STATED PROBLEM 1:
In the machinability text below, what unit is given for specific energy?
STATED PROBLEM 2:
Please say whether each statement agrees with the machinability text below, answering yes or no and quoting the deciding words: (a) Turning is mainly used for round products. (b) Specific energy is determined only by material properties. (c) Conventional methods like milling generate too little heat locally.
STATED PROBLEM 3:
Carry on the machinability text below from its last sentence.

PAGE EXTRACT:
= = = = = = =

One way of qualifying the machinability is the specific energy (e). This is the amount of energy required to cut a volume of work material (kWh/mm3). Specific energy is depending on material properties. This makes that stock removal is related to specific energy.
There is a continuously development of new materials to fulfill the extreme demands of market segments like, Petrochemical, Power/Energy and Aerospace. Metallurgical changes have improved a large range of these materials (titanium, nickel). But by making the materials harder tougher, less heat sensitive and/or more resistant to corrosion and fatigue, this also make these new developed materials hard to machine.
The specific cutting energy needed for ‘difficult to machine’ materials are extremely high. Especially in the high stock removal applications there are problems with the temperature rising of the work material surface. An increase of the work material temperature leads to deterioration of the work material surface integrity. Resulting in metallurgical damages like micro cracks, residual stresses and work hardening.
Not only the material properties determine the energy required to cut a volume of material (specific energy). The needed energy also depends on the technological process used to process the work material.
A lot of technologies are capable of removing substantial amounts of material. Among them are: sawing, turning, broaching, milling and grinding. Turning and milling are conventionally the most popular machining technologies. Turning is mainly used for round products, milling has a broad range of applications. Conventional methods like milling do have problems to keep up with the developments of the ‘difficult to machine’ materials. These methods generate locally too much heat. The special materials in particular require a cool cutting process.

= = = = = = =

COLLECTED MATERIAL:
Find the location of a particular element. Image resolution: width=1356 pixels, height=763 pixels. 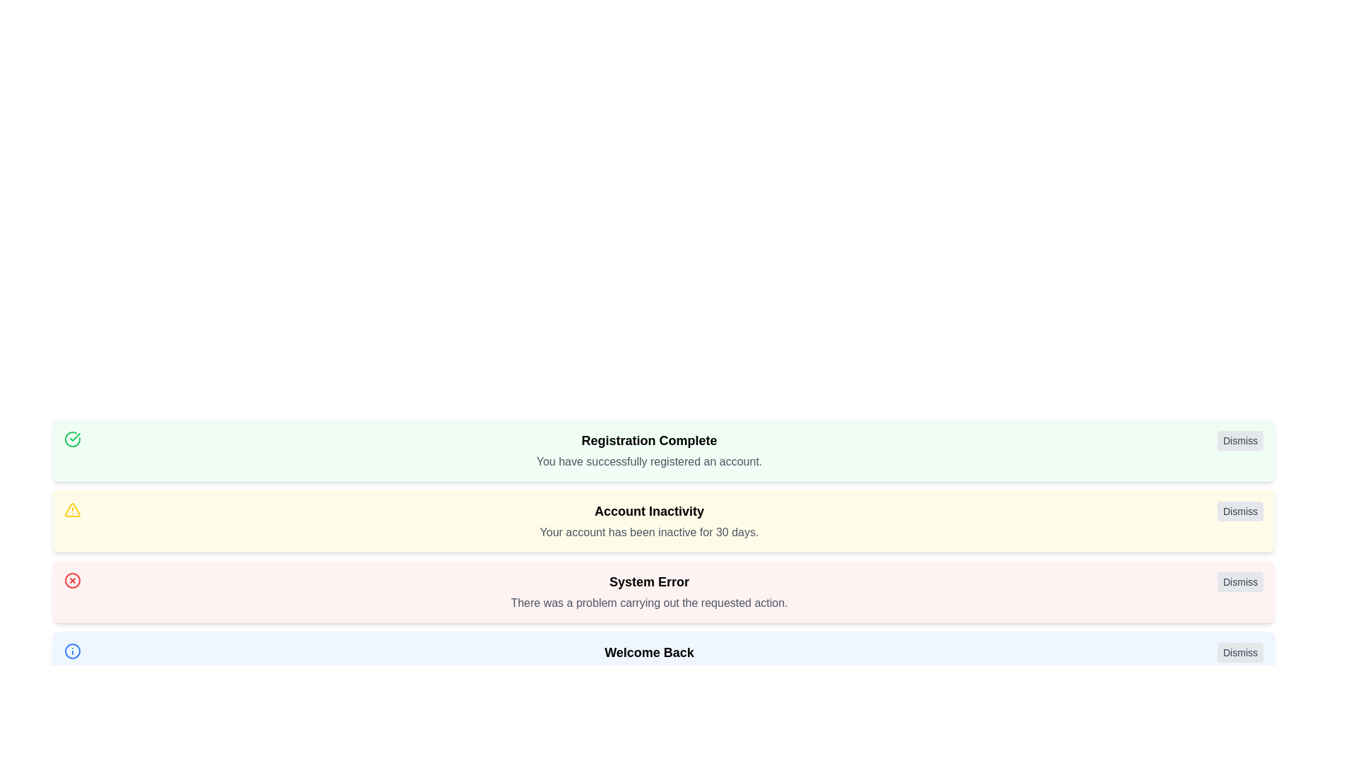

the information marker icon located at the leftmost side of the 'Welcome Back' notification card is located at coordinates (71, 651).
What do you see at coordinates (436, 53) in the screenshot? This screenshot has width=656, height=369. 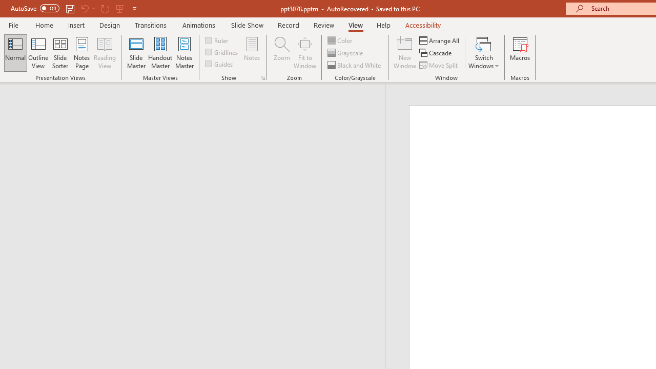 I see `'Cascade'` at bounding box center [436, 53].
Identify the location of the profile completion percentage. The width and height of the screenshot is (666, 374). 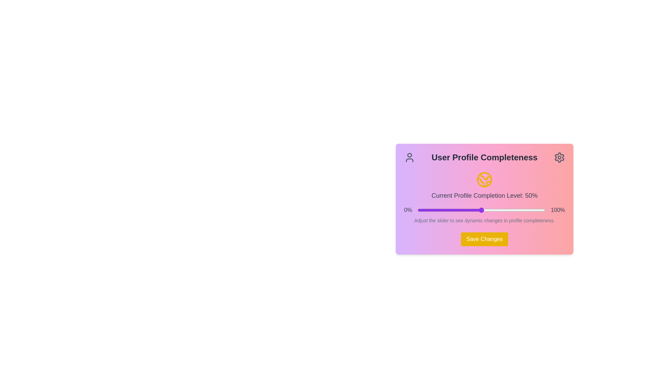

= = = = = = =

TASK RESPONSE 1:
kWh/mm3

TASK RESPONSE 2:
(a) Yes: "Turning is mainly used for round products"
(b) No: "Not only the material properties determine the energy required to cut a volume of material (specific energy)."
(c) No: "These methods generate locally too much heat."

TASK RESPONSE 3:
Traditionally bonded abrasives are used for stock removal. To grind large products, with a substantial material removal, vertical segment grinders are used. These grinding machines work with a rotating disc with abrasive segments. The work material is pressed against those segments with the aid of a rotating or reciprocating table. These technologies are using significantly greater power, up to 450 hp (340 kW), than other grinding methods. Some major manufactures of these machines are Blanchard, Mattison, Göckel and Reform.
Recently grinding with coated abrasives has become a viable alternative for high stock removal by some major developments in the field of the machine tool and grinding belt.
High stock belt grinding is a cool cutting process. The amount of friction energy is significantly lower compared to other (bonded) grinding techniques. The reason is that the amount of rubbing and ploughing energies are greatly reduced due to special configuration of machine components, machine settings, and wide belt grinding tools. The productivity of the abrasive belt grinding technology is in most cases three times that of the rotary or reciprocating vertical grinders. As a result of this belt grinding is replacing the conventional technologies in the field of the specialty metals. As an example the world biggest titanium manufactures are using the belt grinding techniques.